Talk of anything like culture, state, nation, religion, caste, civilization or any such divides, I am tempted to conclude they are our own attempts to give ourselves an identity, that sense of belonging to something, our raison d’être for such walls we build between ourselves. Walls not necessarily of dispute or anguish – although they have euphemized both on countless occasions over the course of our turbulent history – but most often as a means of keeping out others who have no rights to the pride, prestige and privileges of one side. It is useful to keep in mind that when one side builds a wall, two sides are automatically formed.
Identity is difficult to define precisely. It is a claim to a common history and heritage and most importantly something we identify ourselves with. In a very simple way, it is a means of choosing our friends or foes, who can be trusted or who cannot be, who might understand us better and so on. What strikes me most is that it is also vitally a security, more emotional or social than physical.
What is essentially an individual pursuit has created divisions like races, religions and castes, the bones of contention in so many bitter mass struggles and upsurges familiar to us.
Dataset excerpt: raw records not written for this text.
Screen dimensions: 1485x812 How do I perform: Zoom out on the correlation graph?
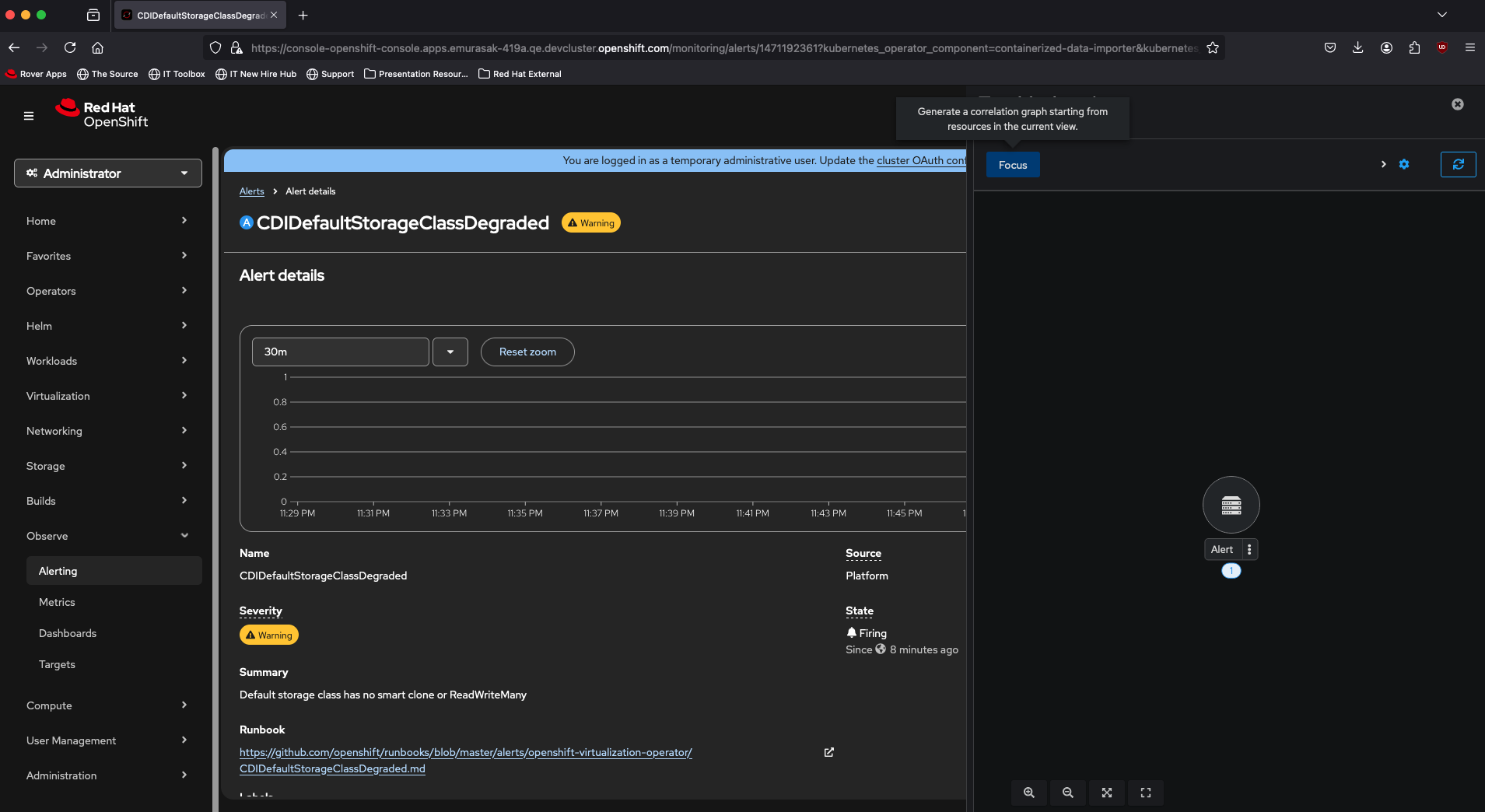(1068, 793)
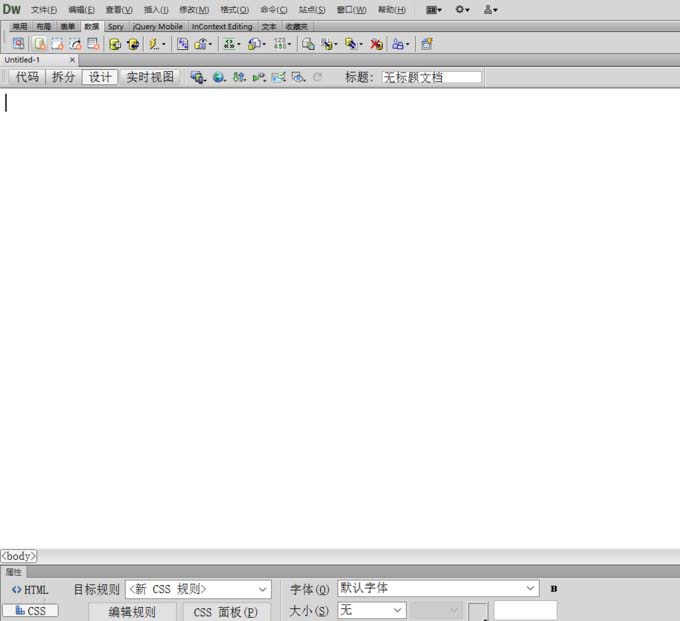Click the Dynamic Data lightning icon

(157, 44)
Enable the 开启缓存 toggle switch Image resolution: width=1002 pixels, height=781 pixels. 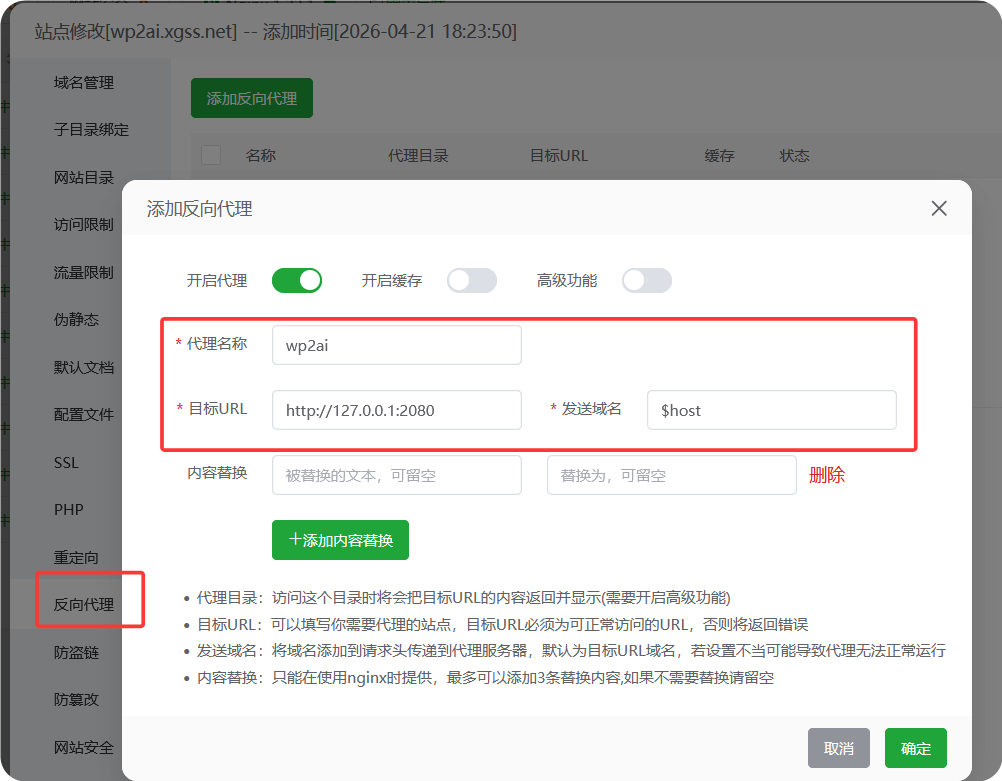pyautogui.click(x=471, y=281)
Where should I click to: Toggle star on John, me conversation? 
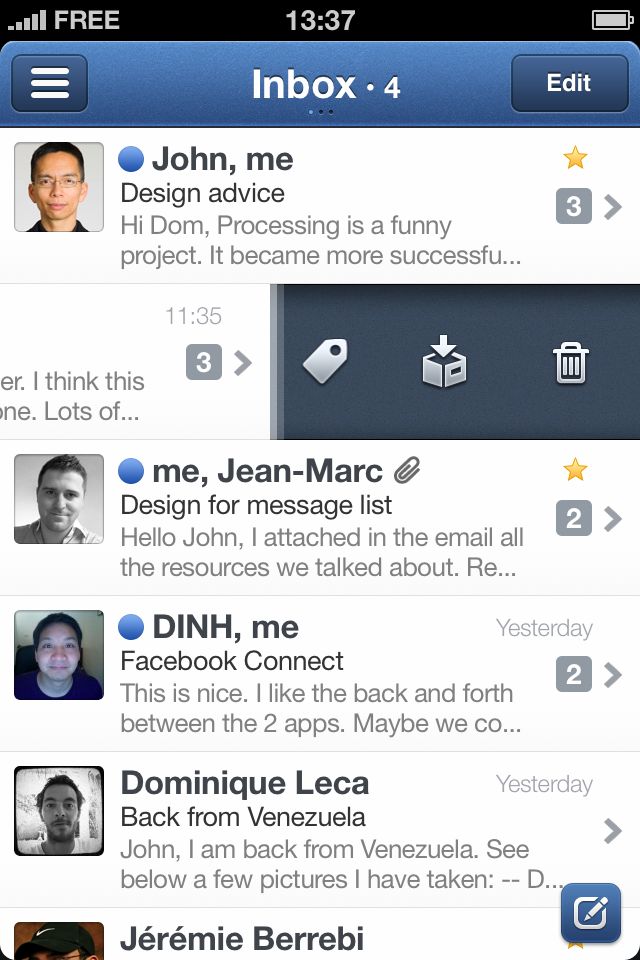tap(574, 157)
This is hardly ironic since every individual tends to find common causes with those who may share one or more of his/her coordinates. For instance, it is natural for a Christian Keralite to identify himself more with a Keralite in US who may be a Hindu. These associations therefore depend on the particular coordinate itself, as in a case where someone may put religion over region and everything else which is the classic case, to my understanding, that has led Samuel Huntington to proclaim his conjecture of the Clash of Civilizations.
It remains to be asked, do we pay a price for each of our identities? If my arguments above make any sense, then all the serious conflicts the humanity faces over religious freedom and fundamentalism is a fallout of our rather awkward efforts to either impose or deny identities on/to each other. Incidentally, as a direct consequence of the spread of egalitarian and liberal values and ideas and more recently the globalization and others, today the identity factor has lost many of its coordinates or even almost ceased to exist for the more broad-hearted and conscious minds among us. Many of the walls have been broken down; the world is reduced to fewer dimensions today even if it is not totally flat. And yet, as if the loss of some of the cover is threatening their safety or sense of belonging, many identify themselves more strongly than ever with things like religion and caste, invariably posing grave challenges to one and all.
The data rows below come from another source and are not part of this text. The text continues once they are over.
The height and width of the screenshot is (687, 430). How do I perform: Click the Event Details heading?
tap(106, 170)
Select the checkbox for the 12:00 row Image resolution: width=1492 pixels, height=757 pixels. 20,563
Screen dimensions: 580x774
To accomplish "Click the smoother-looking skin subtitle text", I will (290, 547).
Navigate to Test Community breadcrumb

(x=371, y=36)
I guess even unconsciously all of us stake claim to an identity unique to us, in the sense we identify ourselves with certain things. Maybe, that we do it unconsciously today is key because it implies that we get it naturally with least conflicts or exertions. There are lesser reasons today for us to be unhappy about what we are. Personally, at times, I get a strong urge to go back and unearth my roots in the hope that I may know something more of myself. Some other times, this seems outrightly absurd. Times have changed, the way people look at things have changed, it would be apt to even distance myself from some of things that have been bequeathed to me.
However, as much as I strive to give something back to all that I belong to, it is ridiculously easy to have respect and tolerance for everything else. More so because my identity is something I wish to keep personal and savor as such, my religion is, my language is, my caste is, my place is. Any hate I harbor for the rest threatens to dilute my love for what is mine. And my respect for what is not mine comes from my knowledge that they too are loved and savored by people around me and, how can I not respect love?